* 課題 *
下のデザイントークの記事から、「ジャン・ボドワン デザイントーク サマリー」以降「の可能性を感じさせてくれる。」までの部分を、両端も含めて一字一句変えずに書き写してください。

2013年9月9日
ジャン・ボドワン デザイントーク「進化する景観ー時間と空間のデザイン」を開催しました。
ジャン・ボドワンさんは、名古屋市と同じくクリエイティブ・デザインシティであるモントリオール市在住の建築家で、2011年度の事業「ぺちゃくちゃないと2012 クリエイティブ・デザインシティなごや」への参加をきっかけに、名古屋市の中川運河のキャナルアートや長者町でのアートプロジェクトに興味を持ち、今回のデザイントークの開催へとつながりました。
トークでは、低予算での街の活性化プロジェクトなど、市民を巻き込みながら成功を収めてきた、ご自身のモントリオール市で行った事例が多く紹介されました。また、創造都市名古屋のこれからの可能性についても言及し、会場からも多くの質問の声が上がりました。
ジャン・ボドワン デザイントーク サマリー
名古屋という街は、モントリオールと同じく、地下の街・地上の街が存在する都市である。この点において、名古屋は特別なインスピレーションを与えてくれる。例えば、オアシス21では、空に開いた空間と地下がパブリックスペースによって繋がっており、非常に興味深いデザインとなっている。また、長者町や中川運河で実施されているような、パブリックスペースを活用した、市民と共同体の主導による街の再活性化プロジェクトは、アートを利用した都市づくりの可能性を感じさせてくれる。
これまでに関わってきた建築プロジェクトでは、建物の中に活動を取り込み、建物を生き生きとさせ、そして、古い文化から学んだことを、デザインの中で新しいものへと昇華していくことで、そのアイデンティティを表現してきた。こうしたプロジェクトは短期間で集中的に、大きな予算で実施されたものであるが、一方で、長期に渡って低予算で実施したのが、モントリオールのダウンタウンを変容させていくというプロジェクトである。開始時の予算は5,000ドル程度と少なく、また、メンバー数も名古屋の中川運河キャナルアートのプロジェクトと変わらない規模であったが、そのようなプロジェクトに効果的なツールとして、大きな費用がかからない照明を利用し、ショーを開催中の劇場を目立たせるというアプローチを取った。モントリオール市には40の劇場があるが、全ての劇場で「3つの瞬間(クローズ中、開催中、時報)」を、照明を用いて表現するというガイドラインを定めることによって、各劇場の個性を出しながらも、このプロジェクトを街全体で共有することができた。最終的にはこの活動の意義がモントリオール市政府にも認められ、予算も50万ドルまで増え、シネマや図書館、教会など、劇場以外の施設にも参加してもらうことができた。

* 提供データ *
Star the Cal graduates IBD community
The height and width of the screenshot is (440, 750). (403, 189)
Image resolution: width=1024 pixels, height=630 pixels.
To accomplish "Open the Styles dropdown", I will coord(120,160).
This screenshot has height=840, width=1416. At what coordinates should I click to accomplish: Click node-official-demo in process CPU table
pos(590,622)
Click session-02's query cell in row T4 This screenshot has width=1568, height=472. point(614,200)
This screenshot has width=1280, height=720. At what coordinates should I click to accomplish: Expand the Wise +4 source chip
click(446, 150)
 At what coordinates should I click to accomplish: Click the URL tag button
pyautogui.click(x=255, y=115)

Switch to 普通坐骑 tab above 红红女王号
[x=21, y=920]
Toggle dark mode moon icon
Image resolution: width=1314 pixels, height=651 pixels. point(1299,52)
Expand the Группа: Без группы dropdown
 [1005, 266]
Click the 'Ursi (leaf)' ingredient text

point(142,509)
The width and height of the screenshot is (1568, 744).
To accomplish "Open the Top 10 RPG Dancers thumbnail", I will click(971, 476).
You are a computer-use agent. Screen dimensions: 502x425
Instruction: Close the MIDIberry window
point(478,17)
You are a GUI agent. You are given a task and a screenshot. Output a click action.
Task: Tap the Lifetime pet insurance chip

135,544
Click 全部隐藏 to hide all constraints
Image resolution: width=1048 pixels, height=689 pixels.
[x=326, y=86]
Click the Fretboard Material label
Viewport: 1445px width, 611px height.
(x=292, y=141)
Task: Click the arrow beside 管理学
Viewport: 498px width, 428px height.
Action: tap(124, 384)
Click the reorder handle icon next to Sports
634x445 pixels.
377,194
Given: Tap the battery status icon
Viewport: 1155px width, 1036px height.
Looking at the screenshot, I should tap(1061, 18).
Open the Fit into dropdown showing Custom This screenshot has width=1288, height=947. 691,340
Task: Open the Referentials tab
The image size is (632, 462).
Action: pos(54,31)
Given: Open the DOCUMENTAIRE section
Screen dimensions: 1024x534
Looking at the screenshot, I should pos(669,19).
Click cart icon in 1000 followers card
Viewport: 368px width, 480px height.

* 回答 *
ジャン・ボドワン デザイントーク サマリー
名古屋という街は、モントリオールと同じく、地下の街・地上の街が存在する都市である。この点において、名古屋は特別なインスピレーションを与えてくれる。例えば、オアシス21では、空に開いた空間と地下がパブリックスペースによって繋がっており、非常に興味深いデザインとなっている。また、長者町や中川運河で実施されているような、パブリックスペースを活用した、市民と共同体の主導による街の再活性化プロジェクトは、アートを利用した都市づくりの可能性を感じさせてくれる。